- [EXERCISE PROMPT] Go through the records and report each line holding the string "agent".

- [MATERIAL FOR THIS TASK]
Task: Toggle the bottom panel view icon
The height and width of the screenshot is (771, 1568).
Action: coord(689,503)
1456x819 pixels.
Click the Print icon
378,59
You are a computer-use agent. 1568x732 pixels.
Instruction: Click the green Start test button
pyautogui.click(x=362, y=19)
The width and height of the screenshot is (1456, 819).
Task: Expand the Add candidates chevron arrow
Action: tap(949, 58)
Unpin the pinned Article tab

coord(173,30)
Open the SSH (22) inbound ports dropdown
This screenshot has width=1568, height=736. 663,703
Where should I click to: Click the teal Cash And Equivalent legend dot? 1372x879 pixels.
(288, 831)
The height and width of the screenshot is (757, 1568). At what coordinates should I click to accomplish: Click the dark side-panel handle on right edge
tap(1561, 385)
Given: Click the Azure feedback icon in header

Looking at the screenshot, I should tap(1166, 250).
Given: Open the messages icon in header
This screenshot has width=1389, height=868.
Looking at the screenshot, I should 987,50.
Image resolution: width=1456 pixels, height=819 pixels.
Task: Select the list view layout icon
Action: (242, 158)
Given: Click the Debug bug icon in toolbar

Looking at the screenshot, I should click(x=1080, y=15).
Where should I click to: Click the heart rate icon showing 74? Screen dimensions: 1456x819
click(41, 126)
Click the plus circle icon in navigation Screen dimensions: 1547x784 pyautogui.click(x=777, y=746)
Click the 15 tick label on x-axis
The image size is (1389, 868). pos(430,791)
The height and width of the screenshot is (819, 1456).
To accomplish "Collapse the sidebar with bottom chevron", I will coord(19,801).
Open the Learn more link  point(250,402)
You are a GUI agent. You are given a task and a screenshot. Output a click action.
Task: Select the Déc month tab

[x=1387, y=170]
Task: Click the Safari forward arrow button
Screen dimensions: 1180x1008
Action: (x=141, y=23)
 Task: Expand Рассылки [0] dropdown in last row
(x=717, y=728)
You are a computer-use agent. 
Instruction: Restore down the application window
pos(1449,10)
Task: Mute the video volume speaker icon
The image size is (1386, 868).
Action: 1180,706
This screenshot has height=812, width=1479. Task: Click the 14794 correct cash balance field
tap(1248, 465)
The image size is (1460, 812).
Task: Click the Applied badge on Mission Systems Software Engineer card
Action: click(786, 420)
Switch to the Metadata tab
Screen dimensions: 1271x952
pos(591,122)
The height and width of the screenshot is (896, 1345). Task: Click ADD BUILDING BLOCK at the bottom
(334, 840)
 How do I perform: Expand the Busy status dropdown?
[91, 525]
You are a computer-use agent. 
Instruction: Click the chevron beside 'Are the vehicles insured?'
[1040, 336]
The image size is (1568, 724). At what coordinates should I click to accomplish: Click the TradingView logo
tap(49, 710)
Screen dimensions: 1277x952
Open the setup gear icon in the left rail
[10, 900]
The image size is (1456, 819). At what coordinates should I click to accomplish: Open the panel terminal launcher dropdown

- [SOLUTION TO THE PROBLEM]
You are a computer-use agent. 1568x732 pixels.
You are a GUI agent. You are given a task and a screenshot. Output a click action.
You are a computer-use agent. 
You are a computer-use agent. 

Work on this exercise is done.